***** Records to use *****

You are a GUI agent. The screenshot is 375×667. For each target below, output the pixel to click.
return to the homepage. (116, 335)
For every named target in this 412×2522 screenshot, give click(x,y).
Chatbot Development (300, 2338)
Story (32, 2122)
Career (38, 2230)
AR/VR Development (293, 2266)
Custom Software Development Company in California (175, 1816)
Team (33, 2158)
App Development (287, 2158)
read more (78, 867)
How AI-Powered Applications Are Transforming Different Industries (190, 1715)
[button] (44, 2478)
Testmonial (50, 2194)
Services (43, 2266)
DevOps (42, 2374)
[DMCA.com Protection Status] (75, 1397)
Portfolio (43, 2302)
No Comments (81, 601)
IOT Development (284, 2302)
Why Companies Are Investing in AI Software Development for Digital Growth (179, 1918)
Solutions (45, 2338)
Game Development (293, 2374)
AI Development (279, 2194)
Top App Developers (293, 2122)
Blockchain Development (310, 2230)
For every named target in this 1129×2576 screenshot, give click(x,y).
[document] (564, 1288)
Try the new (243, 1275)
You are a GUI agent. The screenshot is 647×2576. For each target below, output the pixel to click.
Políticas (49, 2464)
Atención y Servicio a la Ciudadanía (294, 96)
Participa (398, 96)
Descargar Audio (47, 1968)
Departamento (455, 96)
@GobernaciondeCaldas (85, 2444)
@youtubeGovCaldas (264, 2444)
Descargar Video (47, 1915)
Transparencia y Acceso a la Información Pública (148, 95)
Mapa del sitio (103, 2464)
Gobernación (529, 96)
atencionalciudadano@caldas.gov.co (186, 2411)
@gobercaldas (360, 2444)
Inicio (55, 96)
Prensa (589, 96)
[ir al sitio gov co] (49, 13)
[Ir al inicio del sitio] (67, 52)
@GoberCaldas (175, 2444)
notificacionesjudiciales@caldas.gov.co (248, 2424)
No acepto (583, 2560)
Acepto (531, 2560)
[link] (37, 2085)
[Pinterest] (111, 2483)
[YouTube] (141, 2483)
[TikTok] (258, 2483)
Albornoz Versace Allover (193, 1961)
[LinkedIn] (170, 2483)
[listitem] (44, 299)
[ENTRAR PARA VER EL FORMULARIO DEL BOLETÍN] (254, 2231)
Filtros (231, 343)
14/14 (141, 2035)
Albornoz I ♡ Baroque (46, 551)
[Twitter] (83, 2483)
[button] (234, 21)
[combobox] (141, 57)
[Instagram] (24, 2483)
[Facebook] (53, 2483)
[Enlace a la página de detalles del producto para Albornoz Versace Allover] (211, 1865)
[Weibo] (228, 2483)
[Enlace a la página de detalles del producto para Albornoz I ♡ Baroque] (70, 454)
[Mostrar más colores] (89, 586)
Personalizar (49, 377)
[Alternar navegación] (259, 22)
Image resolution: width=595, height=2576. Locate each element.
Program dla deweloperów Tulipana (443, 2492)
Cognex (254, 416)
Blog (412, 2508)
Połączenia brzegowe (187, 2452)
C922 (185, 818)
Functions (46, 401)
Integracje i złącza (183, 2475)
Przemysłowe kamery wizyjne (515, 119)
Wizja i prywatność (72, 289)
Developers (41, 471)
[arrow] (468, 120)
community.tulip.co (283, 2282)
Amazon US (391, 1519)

*****

**What is required:**
Your answer must be the line that contains "[Instagram] (24, 2483)" and every line after it to the end of the records, reproduced exactly.

**Answer to this problem:**
[Instagram] (24, 2483)
[Facebook] (53, 2483)
[Enlace a la página de detalles del producto para Albornoz Versace Allover] (211, 1865)
[Weibo] (228, 2483)
[Enlace a la página de detalles del producto para Albornoz I ♡ Baroque] (70, 454)
[Mostrar más colores] (89, 586)
Personalizar (49, 377)
[Alternar navegación] (259, 22)
Image resolution: width=595, height=2576. Locate each element.
Program dla deweloperów Tulipana (443, 2492)
Cognex (254, 416)
Blog (412, 2508)
Połączenia brzegowe (187, 2452)
C922 (185, 818)
Functions (46, 401)
Integracje i złącza (183, 2475)
Przemysłowe kamery wizyjne (515, 119)
Wizja i prywatność (72, 289)
Developers (41, 471)
[arrow] (468, 120)
community.tulip.co (283, 2282)
Amazon US (391, 1519)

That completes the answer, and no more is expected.